(Available data)

===

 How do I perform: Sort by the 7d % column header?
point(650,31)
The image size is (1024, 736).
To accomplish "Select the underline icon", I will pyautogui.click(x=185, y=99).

===

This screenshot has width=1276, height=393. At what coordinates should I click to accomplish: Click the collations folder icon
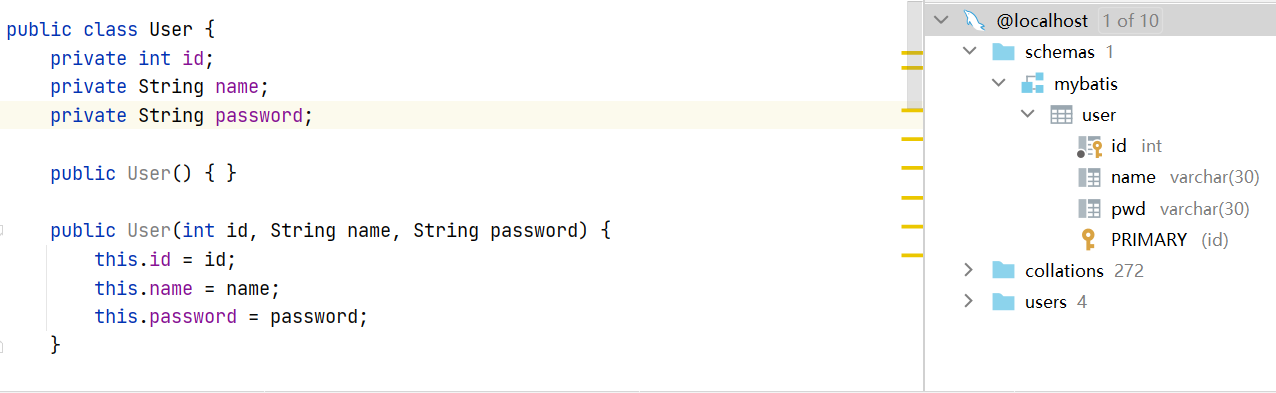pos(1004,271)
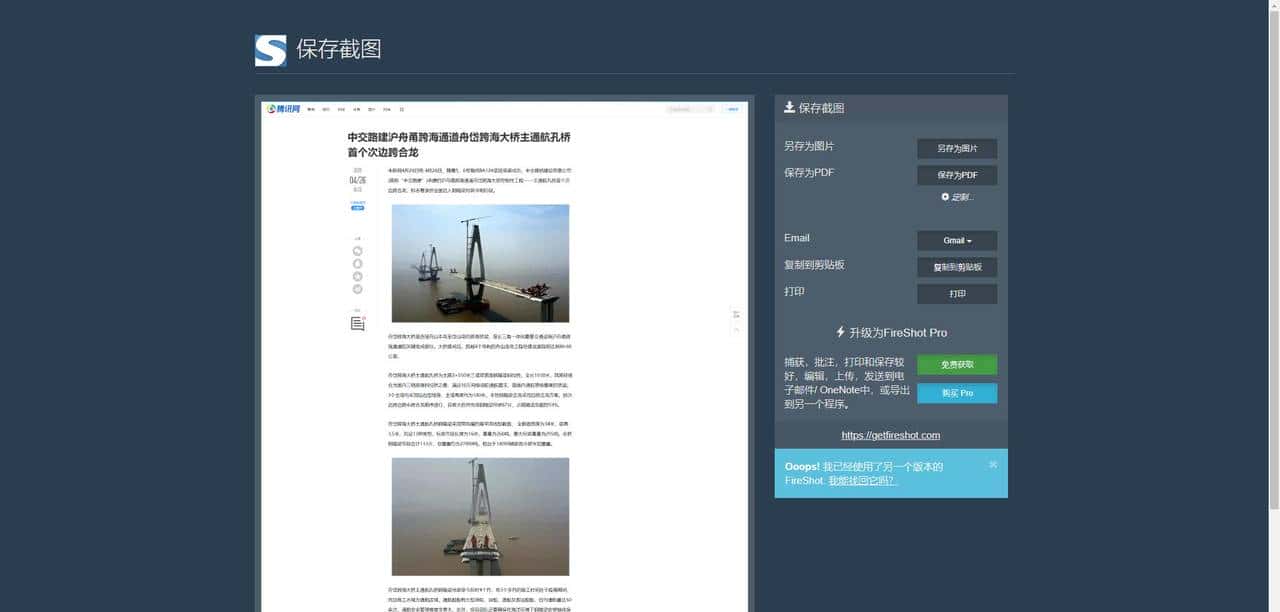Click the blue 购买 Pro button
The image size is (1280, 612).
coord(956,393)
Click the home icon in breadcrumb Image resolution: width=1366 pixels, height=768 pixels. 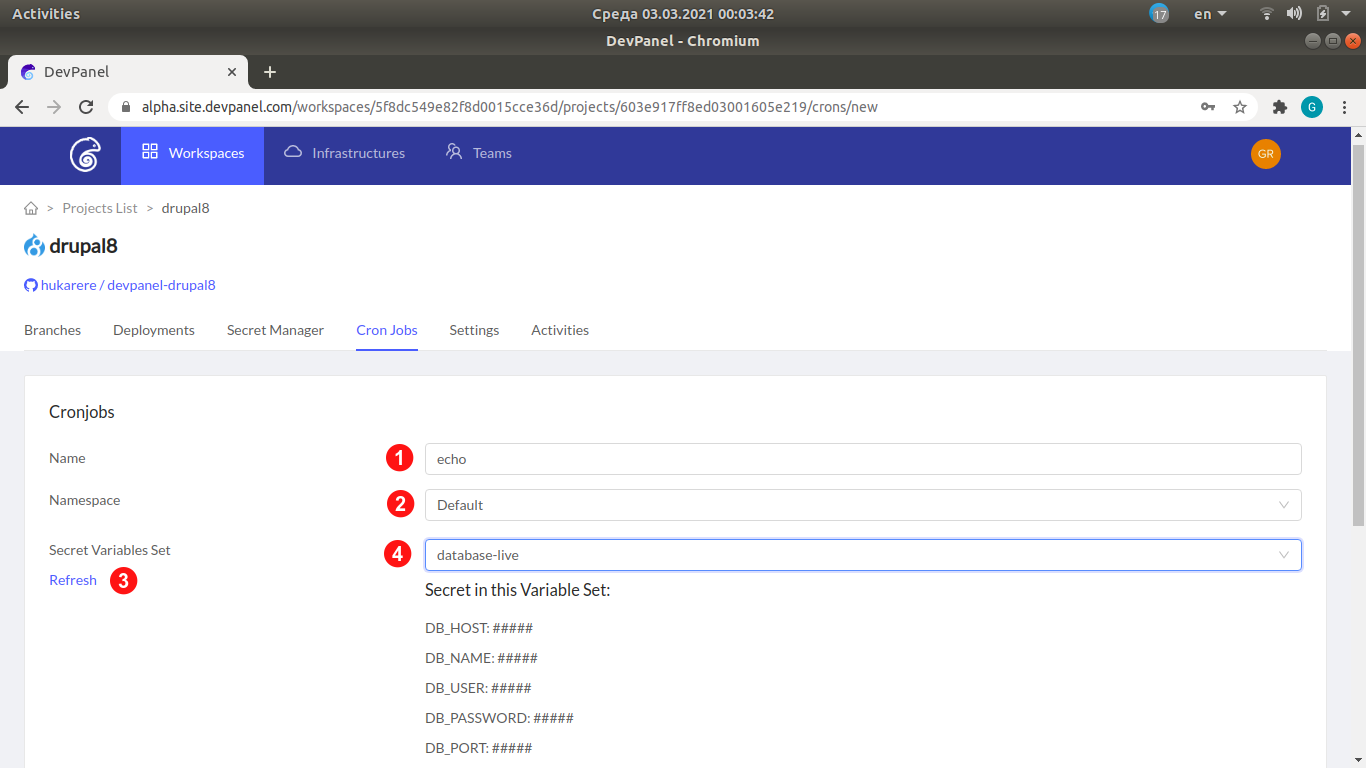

===

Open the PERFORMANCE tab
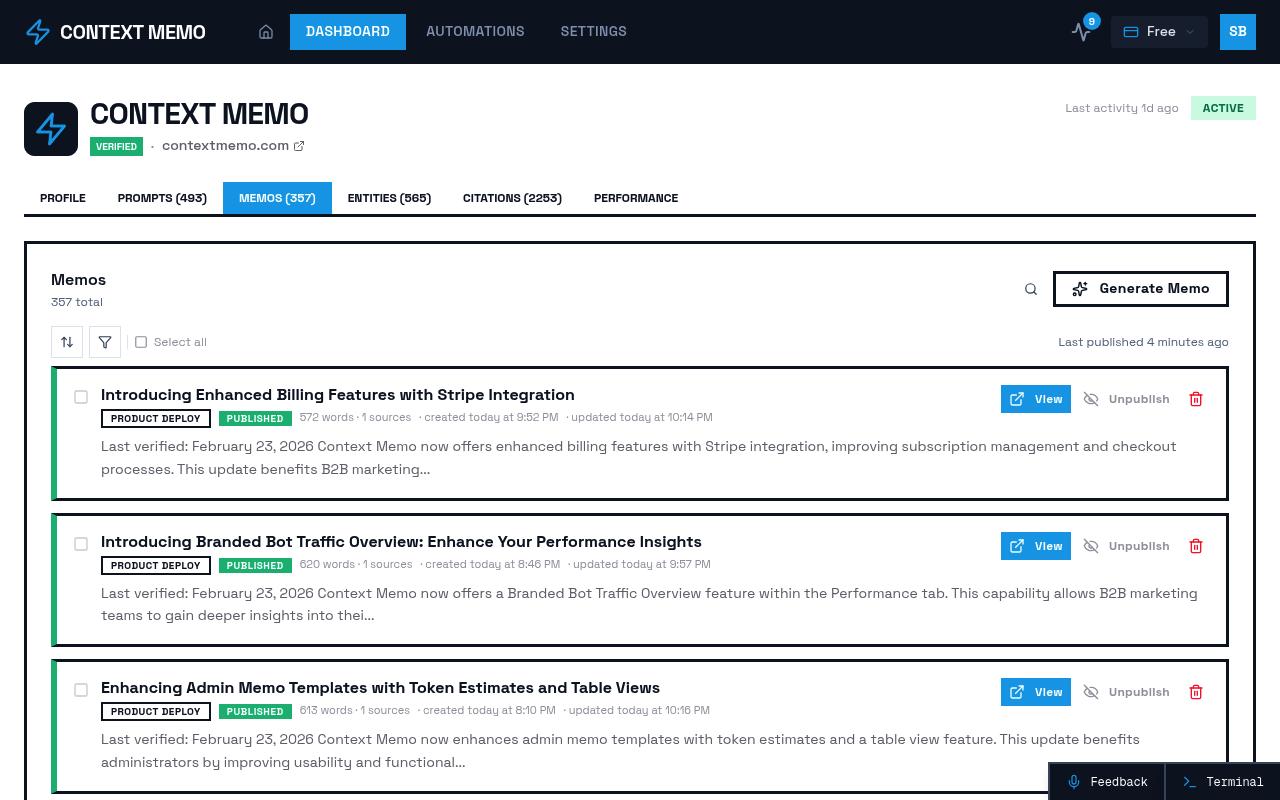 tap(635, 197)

===

(Task requirements) Write down exactly what the lines above say, from the line holding "This screenshot has" through the line holding "Click the home", and nothing more. Do not copy the pictures.

(Output for this exercise)
This screenshot has width=1276, height=393. At what coordinates should I click to accomplish: Click the collations folder icon
pos(1004,271)
Click the blue 购买 Pro button
The image size is (1280, 612).
coord(956,393)
Click the home icon in breadcrumb Image resolution: width=1366 pixels, height=768 pixels. 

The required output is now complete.